• [DOCUMENT]:
We don’t need opinions or left or right or trump or clinton. What we need is secure networks, reasonable and trustworthy levels of privacy and sound software. The “democratic western” blabla approach has failed painfully obviously. Isn’t it about time to finally go in a professional way about it?

For a start, let us forget about all those funny idealogies and rather start to think clearly.

Society, for example, can – and should – define what we want. It can not, however, define, how that is achieved. That is up to the engineers and it’s about time that they actually do that.
We need properly designed and specified software that is also properly implemented.

We have the necessary tools (bar one, namely enough well educated engineers). Granted, those tools often are still somewhat uncomfortable, but anyway we do have them.

So, let us finally apply and use both the right approach and the right tools.

That – and only that – will bring us closer toward our urgent goals.

Max April 11, 2017 5:50 PM

Everyone is oddly happy that the brief but intense love affair between Donald Trump and Russian government is over. Things can go back to business as usual. What a relief!

supersaurus April 11, 2017 8:32 PM

@ab praeceptis

“…Society, for example, can – and should – define what we want. It can not, however, define, how that is achieved. That is up to the engineers and it’s about time that they actually do that…”

I never worked for nor ever heard of a for-profit software company who left scheduling up the engineers. this could happen for a while in a one-horse outfit, but that size operation isn’t significant in the big world anyway. my managers always had the odd idea that since they signed the paychecks they could set the schedule, and they did: full speed ahead and damn the torpedoes.

“…We have the necessary tools (bar one, namely enough well educated engineers)…”

commercial for-profit software sold into a market big enough to support more than one player will be driven by the pressure to ship unless and until the vendors are held to account by the courts for consequential damages. good engineers do the best they can in the time allotted after they push back as far as possible (which is usually “not very”), but finally engineering doesn’t control the schedule.

my anecdote goes like this, and I’ll bet any developer here working on commercial software can tell a similar story: 1) we meet with management and foolishly admit that we might actually make the ship date; 2) management pulls the ship date in by 3 weeks with no change to deliverables.

you can argue all day about the tension between quality and ship date, but however you slice that I don’t believe engineers are the principal cause of poor commercial software quality; certainly not in the shops where I worked.

ab praeceptis April 11, 2017 8:38 PM

supersaurus

I don’t see against whom or what you are arguing but it’s certainly not to do with what I wrote. It might be helpful to understand before arguing against something.

Nick P April 11, 2017 9:14 PM

@ supersaurus

“this is made difficult by the sheer size of the COTS code base (including OS) written in c/c++”

This is true when we’re talking about weird, legacy codebase. However, many apps can be improved just by porting off complex components onto simplified ones that are already secure or could be. Others might use a tool like Softbound+CETS to automatically improve safety of the apps. Likewise, there’s libraries like SaferCPlusPlus that one might add a piece at a time. You’re right that few try.

“using “events” rather than mutex et al. afaik nobody in their right mind would do that (use events) because of the debugging difficulty”

• [CHALLENGES]:
1 - Write out the comment thread from "For a start, let" to "actually do that.".
2 - List every commenter name in the comment thread that is followed by a date and time.

• [SOURCE MATERIAL]:
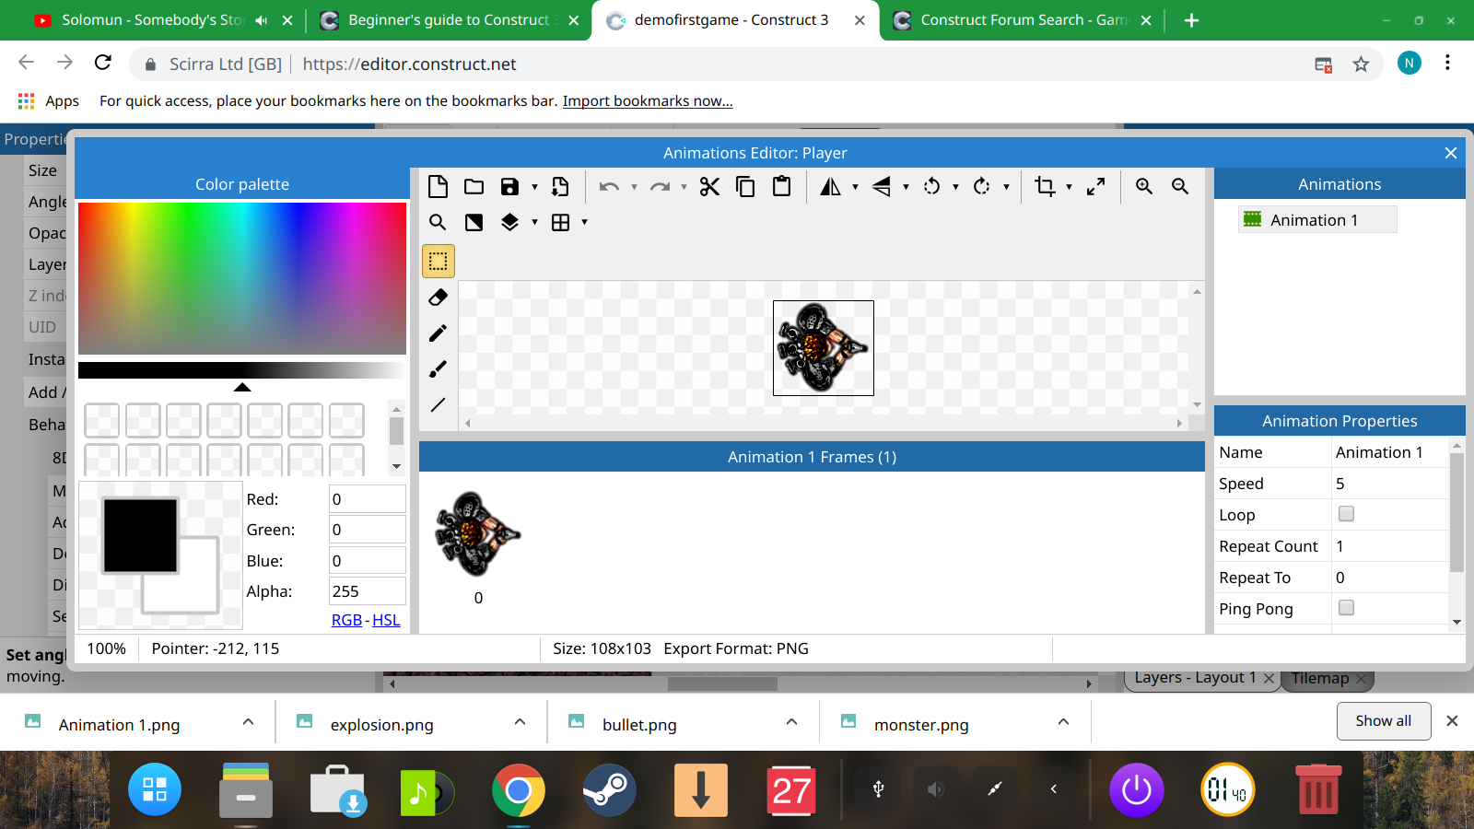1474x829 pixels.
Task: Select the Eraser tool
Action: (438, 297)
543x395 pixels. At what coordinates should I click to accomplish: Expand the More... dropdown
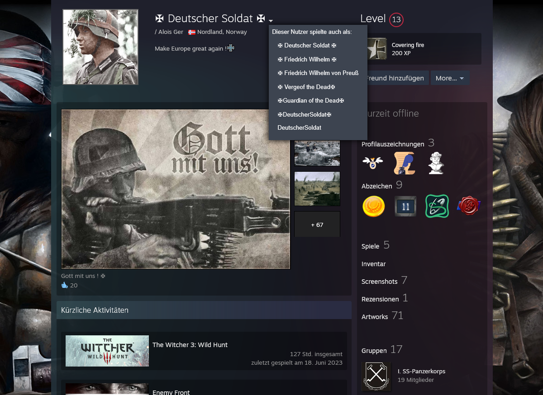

• [THE RESULTS]:
1 -
For a start, let us forget about all those funny idealogies and rather start to think clearly.

Society, for example, can – and should – define what we want. It can not, however, define, how that is achieved. That is up to the engineers and it’s about time that they actually do that.

2 -
Max
supersaurus
ab praeceptis
Nick P